The government is offering an attractive deal: a three-year income tax exemption for homes up to 120 sq.m. that switch from Airbnb to long-term leasing—or return to the market after years of vacancy.

For years, short-term rentals like Airbnb were the “golden goose” for thousands of Greek property owners: fast profits, high demand from tourists, and far better returns than traditional leases. But the tide is turning.

As of today, new restrictions, tighter inspections, and heavier tax burdens are reshaping the landscape. Many landlords are now reconsidering their options and turning back to long-term rentals, where stability—and significant tax breaks—await.

New rules, big fines

Any lease lasting up to 59 days is officially “short-term.” To rent legally, owners must register their property, obtain a listing ID, and file declarations with the tax authority for every booking. Non-compliance is costly: fines start at 5,000 euros and can soar to 40,000 euros in severe cases. In some areas, such as central Athens, new Airbnb registrations have already been frozen.

Tax burdens squeeze profits

The financial rules are equally tough. Owners with up to two properties are taxed as individuals, but those with three or more are treated as businesses. That means 13% VAT, plus a climate resilience levy, an accommodation fee, and an additional municipal tax. For many, the bottom line is shrinking fast, raising doubts about whether Airbnb is still “worth it.”

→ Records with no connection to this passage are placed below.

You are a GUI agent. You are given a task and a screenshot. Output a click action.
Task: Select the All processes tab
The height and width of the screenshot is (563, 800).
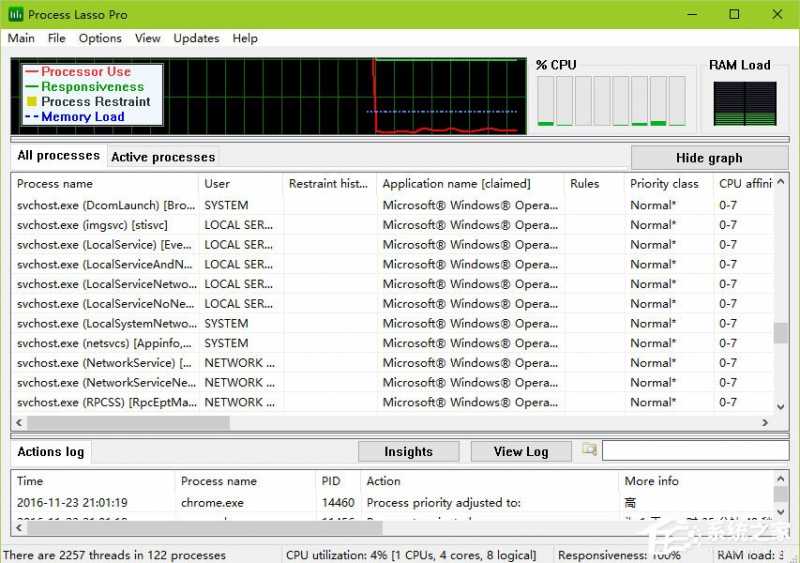(x=59, y=156)
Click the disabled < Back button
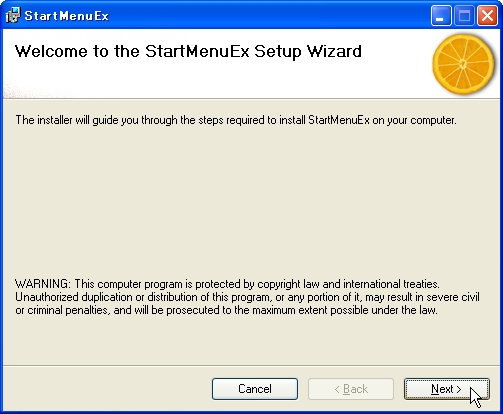 click(x=351, y=389)
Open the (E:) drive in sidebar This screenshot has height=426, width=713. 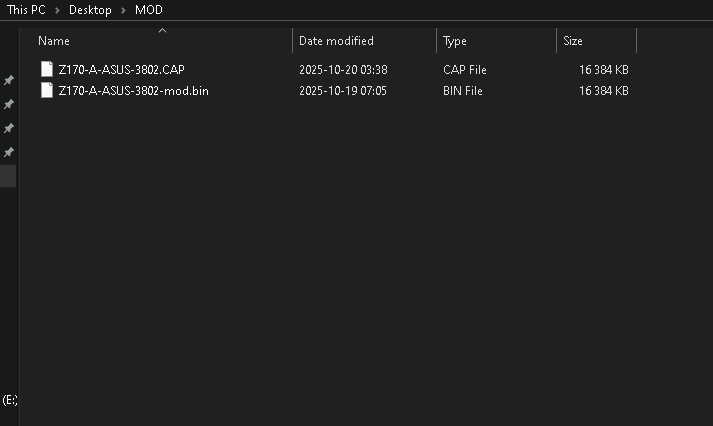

Incentives for long-term rentals

To ease the housing crunch, the government is offering an attractive deal: a three-year income tax exemption for homes up to 120 sq.m. that switch from Airbnb to long-term leasing—or return to the market after years of vacancy. The measure applies until 2026, with possible extensions to 2027.
If a lease ends early, landlords can still keep the benefit as long as they secure a new tenant within three months.

Broader tax reforms ahead

The package also includes sweeping changes for all landlords:
• A new 25% tax rate on annual rental income between 12,001 euros and 24,000 euros, effective 2026.
• Mandatory rent payments via bank transfer.
• A unified property register (M.I.D.A.).
• Gradual reduction of property tax (ENFIA) on primary homes in villages under 1,500 residents, leading to full abolition in 2027.
• Extended tax breaks for renovations and new builds.

Greece’s Airbnb era is not over—but the easy money days are. For many owners, the safe bet may once again be the traditional, steady tenant.